No, I really like that album. it was the only way we could have found a way forward, I think. We had to mess with our — i don’t want to say formula, but we had to sort of mess with ourselves a bit on that album to find a way forward. On the Tyrannosaurus Hives album, it felt very much like we were squeezing it so hard, our Hivesness, that it was kind of in danger of being crushed, I think. so we really needed to drag ourselves free and see what we would be like doing other kinds of music. Although having said that, there is stuff that is very Hives on The Black And White Album. I’m really proud of that album. That’s not the reason this new album sounds like this. But we didn’t feel like it was really fun to make the very same album again. After making The Black And White Album, with so many days in the studio and so many people invovled, it was so much fun to be the five of us standing in the room and playing and saying, ‘That’s our record.’

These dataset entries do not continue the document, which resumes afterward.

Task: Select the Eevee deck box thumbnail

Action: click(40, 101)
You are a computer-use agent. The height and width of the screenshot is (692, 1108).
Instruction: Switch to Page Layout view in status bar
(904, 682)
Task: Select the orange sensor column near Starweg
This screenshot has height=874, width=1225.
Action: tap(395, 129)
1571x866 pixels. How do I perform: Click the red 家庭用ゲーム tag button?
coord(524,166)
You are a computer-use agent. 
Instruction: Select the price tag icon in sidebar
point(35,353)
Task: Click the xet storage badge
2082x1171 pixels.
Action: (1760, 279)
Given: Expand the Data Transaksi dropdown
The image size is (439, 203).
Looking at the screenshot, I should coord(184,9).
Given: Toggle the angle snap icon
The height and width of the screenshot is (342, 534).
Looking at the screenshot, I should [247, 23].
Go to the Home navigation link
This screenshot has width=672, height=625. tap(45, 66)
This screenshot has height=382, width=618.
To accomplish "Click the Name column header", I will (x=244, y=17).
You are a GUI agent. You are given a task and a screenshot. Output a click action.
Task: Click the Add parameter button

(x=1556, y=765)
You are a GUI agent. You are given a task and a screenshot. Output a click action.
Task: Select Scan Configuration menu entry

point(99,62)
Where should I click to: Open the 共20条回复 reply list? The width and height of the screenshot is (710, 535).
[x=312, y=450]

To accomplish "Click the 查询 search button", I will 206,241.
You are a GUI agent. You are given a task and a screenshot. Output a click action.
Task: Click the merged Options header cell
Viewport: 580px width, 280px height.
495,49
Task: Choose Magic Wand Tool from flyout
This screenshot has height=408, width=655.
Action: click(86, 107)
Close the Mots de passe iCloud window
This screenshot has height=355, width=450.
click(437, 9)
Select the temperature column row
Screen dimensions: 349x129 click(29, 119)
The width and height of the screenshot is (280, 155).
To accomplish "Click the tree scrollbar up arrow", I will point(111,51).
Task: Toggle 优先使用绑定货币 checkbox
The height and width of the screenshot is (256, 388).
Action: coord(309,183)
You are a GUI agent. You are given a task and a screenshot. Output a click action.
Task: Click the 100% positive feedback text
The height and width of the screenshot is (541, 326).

After Veni Vidi Vicious and Tyrannosaurus Hives, this is your third album with Latin in the title. Whose doing is that?
It’s Nicholaus, really. He’s the only one who knows a little bit of Latin. The thing is, Latin is cool because anything you’re trying to say, Latin makes it seem a lot more important.

You’re playing Toronto and Montreal in late June. What’s the first thing that pops into your head when you think of Canada?
Big trees. Big mountains. And amazing trendy hot dogs that you can buy on the streetcorners. I’m glad we’re finally coming back to Canada. It’s sort of like Sweden, both geography-wise and nature-wise, and also a little bit in spirit. It’s very similar. I’m actually driving through country that looks like Canada right now.

Your songs are popular in the sports world — they’re played a lot in games and ads. What sports do The Hives enjoy?
They love everything to varying degrees. Some like watching soccer. I myself am completely uninterested in sports — though I do like sumo wrestling and dirt-track racing.

If anyone left The Hives, would you carry on or stop?
We would call it quits, I think. We wrote on one of our albums that we are The Hives now, then and forever. So it would really be strange to go on without one of the guys. But it would also be very strange if one of them left and said we could no longer do this.

If you did make a solo album, what would it sound like?
I would have to do something very different from The Hives. For hard-ass rock ’n’ roll, this is my favourite band. So I would have to go really far in the other direction and do classic ballads or something.

I think we would all like to hear that.
(Laughs) I would like to hear it too. I don’t know if it could pull it off, though.